- _Work instructions_
Reproduce the article on Germany's GDP and the Federal Statistical Office in full, word for word.

The financial crisis has prompted many Germans to question the "cult" of GDP. Could we live with less economic growth and be happier?
How is the German economy doing? Has it emerged from the worst of the economic crisis?
There is probably no one in Germany who can answer those questions—questions which are currently on everyone's mind—quicker or more precisely than Norbert Räth. His response consists of a single number.
Räth, a white-haired economist in his late 50s, is sitting in his corner office on the eighth floor of the Federal Statistical Office in the German city of Wiesbaden. He is in charge of the agency's Group III A, which addresses issues relating to the national accounts, used to measure the country's economic activity. If the national accounts can be characterized as Germany's balance sheet, then Räth is the country's senior accountant.
His office compiles all key economic data relating to Germany, including figures on building permits and hotel stays, poultry slaughter and automobile repair, even data on the amount of tax paid on sparkling wine by wineries. "We have data on every payment made," says Räth.
The sources of all this information include tax offices, associations and a monthly survey of 23,500 production companies. In the past, the data arrived in Wiesbaden on tons of paper, but today everything is done electronically. Once every three months, Räth recompiles the data and comes up with a figure representing the value of all goods and services produced in Germany: the gross domestic product, or GDP. In the second quarter of this year, German GDP amounted to €596.67 billion ($875 billion), up from the previous quarter's figure of €593.3 billion.

- _Supplied data_
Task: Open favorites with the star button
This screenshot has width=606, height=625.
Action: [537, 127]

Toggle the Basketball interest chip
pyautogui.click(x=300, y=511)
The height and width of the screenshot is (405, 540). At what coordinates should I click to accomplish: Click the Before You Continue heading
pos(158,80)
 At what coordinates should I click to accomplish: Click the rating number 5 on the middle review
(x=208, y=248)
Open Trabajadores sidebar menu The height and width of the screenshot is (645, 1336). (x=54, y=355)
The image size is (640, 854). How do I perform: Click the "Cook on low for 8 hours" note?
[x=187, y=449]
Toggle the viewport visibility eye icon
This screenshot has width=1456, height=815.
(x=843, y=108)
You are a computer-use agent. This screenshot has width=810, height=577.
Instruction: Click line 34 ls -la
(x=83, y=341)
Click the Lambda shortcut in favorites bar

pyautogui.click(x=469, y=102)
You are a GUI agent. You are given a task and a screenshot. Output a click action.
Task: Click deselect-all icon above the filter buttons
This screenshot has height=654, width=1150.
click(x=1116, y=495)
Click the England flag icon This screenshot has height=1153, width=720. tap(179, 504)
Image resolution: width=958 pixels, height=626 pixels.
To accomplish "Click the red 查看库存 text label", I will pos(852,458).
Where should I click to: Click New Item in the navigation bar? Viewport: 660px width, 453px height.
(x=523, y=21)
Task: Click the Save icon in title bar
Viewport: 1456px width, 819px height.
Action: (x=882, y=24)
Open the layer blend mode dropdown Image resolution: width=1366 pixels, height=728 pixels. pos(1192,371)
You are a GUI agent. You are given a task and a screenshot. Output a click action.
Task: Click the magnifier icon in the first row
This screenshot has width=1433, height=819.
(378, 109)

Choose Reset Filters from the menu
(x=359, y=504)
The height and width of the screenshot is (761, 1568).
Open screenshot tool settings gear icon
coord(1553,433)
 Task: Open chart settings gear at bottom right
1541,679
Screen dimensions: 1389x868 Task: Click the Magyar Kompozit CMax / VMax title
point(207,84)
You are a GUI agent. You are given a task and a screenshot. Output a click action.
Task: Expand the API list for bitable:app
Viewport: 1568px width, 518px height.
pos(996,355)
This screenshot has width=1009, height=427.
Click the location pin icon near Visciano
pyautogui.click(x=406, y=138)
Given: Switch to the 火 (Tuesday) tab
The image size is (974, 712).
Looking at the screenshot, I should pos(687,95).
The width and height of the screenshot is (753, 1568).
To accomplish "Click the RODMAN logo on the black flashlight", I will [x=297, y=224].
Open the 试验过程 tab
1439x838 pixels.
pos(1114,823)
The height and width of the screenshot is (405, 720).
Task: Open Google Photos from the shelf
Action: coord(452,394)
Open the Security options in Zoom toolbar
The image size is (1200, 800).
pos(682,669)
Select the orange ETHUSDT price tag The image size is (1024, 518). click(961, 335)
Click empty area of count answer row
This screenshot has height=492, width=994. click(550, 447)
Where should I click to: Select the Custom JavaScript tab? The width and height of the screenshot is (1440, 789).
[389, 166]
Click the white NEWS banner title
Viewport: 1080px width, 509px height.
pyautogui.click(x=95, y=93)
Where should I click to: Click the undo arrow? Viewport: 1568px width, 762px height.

- _Response_
The financial crisis has prompted many Germans to question the "cult" of GDP. Could we live with less economic growth and be happier?
How is the German economy doing? Has it emerged from the worst of the economic crisis?
There is probably no one in Germany who can answer those questions—questions which are currently on everyone's mind—quicker or more precisely than Norbert Räth. His response consists of a single number.
Räth, a white-haired economist in his late 50s, is sitting in his corner office on the eighth floor of the Federal Statistical Office in the German city of Wiesbaden. He is in charge of the agency's Group III A, which addresses issues relating to the national accounts, used to measure the country's economic activity. If the national accounts can be characterized as Germany's balance sheet, then Räth is the country's senior accountant.
His office compiles all key economic data relating to Germany, including figures on building permits and hotel stays, poultry slaughter and automobile repair, even data on the amount of tax paid on sparkling wine by wineries. "We have data on every payment made," says Räth.
The sources of all this information include tax offices, associations and a monthly survey of 23,500 production companies. In the past, the data arrived in Wiesbaden on tons of paper, but today everything is done electronically. Once every three months, Räth recompiles the data and comes up with a figure representing the value of all goods and services produced in Germany: the gross domestic product, or GDP. In the second quarter of this year, German GDP amounted to €596.67 billion ($875 billion), up from the previous quarter's figure of €593.3 billion.